Effects of mixed physical barrier on residual saltwater removal and groundwater discharge in coastal aquifers

Physical barriers are widely used to control seawater intrusion (SWI). Amongst different kinds of physical barriers, mixed physical barriers (MPBs) are shown to be an effective approach to prevent SWI. However, the system may hinder the discharge of fresh groundwater and the removal of residual saltwater trapped in the inland aquifers of MPBs. Herein, using the validated numerical model, for the first time, we investigated the dynamics of residual saltwater and groundwater discharge after the installation of MPBs. For examining the applicability of MPB and its response to structural variations and hydraulic gradient, the comparison with traditional physical barriers and sensitivity analysis was also carried out. The MPB increased the mixing area of freshwater and saltwater at the beginning of the removal process, resulting in the reduction of the saltwater wedge length (R-L) by 74.6% and the removal of total salt mass (R-M) by 62.6% within the 4% of the total removal time.
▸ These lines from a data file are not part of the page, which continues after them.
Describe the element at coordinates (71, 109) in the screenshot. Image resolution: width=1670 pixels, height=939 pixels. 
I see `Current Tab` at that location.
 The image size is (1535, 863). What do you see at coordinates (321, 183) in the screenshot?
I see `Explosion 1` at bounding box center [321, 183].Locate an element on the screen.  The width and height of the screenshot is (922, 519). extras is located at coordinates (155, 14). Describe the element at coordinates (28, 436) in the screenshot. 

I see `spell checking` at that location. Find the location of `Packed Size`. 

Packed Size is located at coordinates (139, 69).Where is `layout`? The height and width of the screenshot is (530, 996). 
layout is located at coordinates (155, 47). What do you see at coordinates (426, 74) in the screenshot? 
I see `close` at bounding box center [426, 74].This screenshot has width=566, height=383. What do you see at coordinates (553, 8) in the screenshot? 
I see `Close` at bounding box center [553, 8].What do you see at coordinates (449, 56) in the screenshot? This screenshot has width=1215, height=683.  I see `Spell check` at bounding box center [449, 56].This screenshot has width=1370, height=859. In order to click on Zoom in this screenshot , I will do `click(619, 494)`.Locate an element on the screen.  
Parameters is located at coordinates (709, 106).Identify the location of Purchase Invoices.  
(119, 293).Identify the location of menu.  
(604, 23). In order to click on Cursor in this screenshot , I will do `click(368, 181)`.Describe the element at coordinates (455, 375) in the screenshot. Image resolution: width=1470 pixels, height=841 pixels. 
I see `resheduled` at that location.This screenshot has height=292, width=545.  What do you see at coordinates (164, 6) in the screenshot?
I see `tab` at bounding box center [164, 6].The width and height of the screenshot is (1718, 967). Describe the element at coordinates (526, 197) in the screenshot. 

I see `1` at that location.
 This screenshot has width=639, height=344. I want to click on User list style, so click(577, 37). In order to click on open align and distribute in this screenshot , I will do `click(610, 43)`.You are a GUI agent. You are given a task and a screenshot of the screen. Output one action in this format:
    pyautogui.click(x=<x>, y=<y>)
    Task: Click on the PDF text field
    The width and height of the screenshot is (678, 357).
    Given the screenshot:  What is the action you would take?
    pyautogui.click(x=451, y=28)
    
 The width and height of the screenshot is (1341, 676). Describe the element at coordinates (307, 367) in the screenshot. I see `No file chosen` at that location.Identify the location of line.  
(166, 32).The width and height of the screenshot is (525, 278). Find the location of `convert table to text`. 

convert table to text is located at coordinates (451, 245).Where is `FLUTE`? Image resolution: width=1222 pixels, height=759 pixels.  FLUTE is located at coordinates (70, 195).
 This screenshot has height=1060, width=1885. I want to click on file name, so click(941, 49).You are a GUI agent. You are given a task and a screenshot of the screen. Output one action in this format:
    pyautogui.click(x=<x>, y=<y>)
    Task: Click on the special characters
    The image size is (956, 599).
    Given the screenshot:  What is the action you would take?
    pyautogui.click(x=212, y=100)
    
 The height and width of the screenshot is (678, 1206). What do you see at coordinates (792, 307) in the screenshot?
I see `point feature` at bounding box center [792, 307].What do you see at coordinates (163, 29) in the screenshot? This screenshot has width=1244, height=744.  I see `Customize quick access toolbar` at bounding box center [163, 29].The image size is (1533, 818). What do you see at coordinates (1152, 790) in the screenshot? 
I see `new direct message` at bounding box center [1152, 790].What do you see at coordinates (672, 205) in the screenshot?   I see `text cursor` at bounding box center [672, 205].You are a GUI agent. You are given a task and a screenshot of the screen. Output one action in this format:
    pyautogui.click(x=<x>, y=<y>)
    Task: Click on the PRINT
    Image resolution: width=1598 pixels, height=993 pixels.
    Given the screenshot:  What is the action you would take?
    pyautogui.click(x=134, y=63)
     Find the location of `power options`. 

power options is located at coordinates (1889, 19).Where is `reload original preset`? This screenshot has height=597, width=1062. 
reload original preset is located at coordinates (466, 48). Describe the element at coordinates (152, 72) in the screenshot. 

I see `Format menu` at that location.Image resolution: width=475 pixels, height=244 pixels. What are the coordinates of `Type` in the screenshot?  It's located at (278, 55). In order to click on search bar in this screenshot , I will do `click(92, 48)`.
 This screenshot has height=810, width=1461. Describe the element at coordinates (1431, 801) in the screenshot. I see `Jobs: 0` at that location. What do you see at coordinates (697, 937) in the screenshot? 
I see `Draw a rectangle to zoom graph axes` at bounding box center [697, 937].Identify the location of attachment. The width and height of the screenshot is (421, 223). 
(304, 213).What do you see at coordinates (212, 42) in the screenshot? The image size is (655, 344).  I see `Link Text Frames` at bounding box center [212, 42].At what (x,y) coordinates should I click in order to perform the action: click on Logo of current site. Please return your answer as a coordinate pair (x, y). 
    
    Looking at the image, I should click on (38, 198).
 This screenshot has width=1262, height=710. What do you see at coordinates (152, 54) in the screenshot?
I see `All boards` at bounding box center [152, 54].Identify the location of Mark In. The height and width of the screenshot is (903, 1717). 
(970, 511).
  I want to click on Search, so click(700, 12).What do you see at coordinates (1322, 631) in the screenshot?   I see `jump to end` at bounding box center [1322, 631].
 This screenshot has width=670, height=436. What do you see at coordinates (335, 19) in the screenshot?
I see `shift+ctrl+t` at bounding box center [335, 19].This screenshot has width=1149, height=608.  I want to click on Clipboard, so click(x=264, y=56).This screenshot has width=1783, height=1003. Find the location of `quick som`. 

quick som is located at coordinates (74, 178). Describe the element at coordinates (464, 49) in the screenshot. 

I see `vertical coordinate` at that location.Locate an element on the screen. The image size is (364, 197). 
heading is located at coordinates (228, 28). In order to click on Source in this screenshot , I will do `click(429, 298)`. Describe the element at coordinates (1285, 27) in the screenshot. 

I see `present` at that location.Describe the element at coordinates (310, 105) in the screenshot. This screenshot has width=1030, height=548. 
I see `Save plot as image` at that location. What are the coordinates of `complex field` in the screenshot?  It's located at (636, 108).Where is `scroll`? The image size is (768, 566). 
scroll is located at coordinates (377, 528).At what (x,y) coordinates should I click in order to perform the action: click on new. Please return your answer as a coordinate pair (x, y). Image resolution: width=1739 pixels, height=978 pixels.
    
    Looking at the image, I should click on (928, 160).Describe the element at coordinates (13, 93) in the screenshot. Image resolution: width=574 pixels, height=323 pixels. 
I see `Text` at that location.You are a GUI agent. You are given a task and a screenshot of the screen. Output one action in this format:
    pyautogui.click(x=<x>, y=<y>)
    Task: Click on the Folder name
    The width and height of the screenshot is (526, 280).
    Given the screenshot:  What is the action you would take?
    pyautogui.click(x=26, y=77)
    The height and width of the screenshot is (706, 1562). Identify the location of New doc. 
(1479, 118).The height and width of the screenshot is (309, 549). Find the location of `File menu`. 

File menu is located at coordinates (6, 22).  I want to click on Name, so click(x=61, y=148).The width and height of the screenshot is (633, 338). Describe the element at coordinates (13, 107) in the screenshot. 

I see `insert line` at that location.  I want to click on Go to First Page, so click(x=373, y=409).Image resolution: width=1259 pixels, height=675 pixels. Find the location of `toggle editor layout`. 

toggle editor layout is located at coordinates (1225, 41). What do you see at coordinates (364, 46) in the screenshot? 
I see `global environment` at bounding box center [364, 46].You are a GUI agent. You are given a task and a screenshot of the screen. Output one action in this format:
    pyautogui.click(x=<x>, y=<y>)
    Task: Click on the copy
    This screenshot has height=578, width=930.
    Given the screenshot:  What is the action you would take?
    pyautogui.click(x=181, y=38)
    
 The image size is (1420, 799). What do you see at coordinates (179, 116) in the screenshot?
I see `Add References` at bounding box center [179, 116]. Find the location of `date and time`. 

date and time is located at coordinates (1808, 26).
Meanwhile, the groundwater discharge (Q') rose rapidly after a sharp decline from 100% to 40% in the first stage. As the residual saltwater wedge was retreated, the mixing intensity and removal efficiency decreased substantially in the second stage. Similarly, Q' raised with a declining rate at this stage. The removal efficiency was positively correlated with wall depth and hydraulic gradient and there were optimal distance of the middle spacing and height of lower dam to reach the highest efficiency. The groundwater discharge reduced monotonously with the increase of dam height and wall depth as well as the decrease of barrier spacing and hydraulic gradient. Under certain conditions, the efficiency of MPB in removing residual saltwater could be 40%-100% and 0%-56% higher than that of traditional subsurface dam and cutoff wall, respectively. The laboratory scale conclusions provide valuable physical insight for the real field applications regarding dynamic mechanism and regularity. These findings will always help decision makers choose proper engineering measures and protect groundwater resources in coastal areas.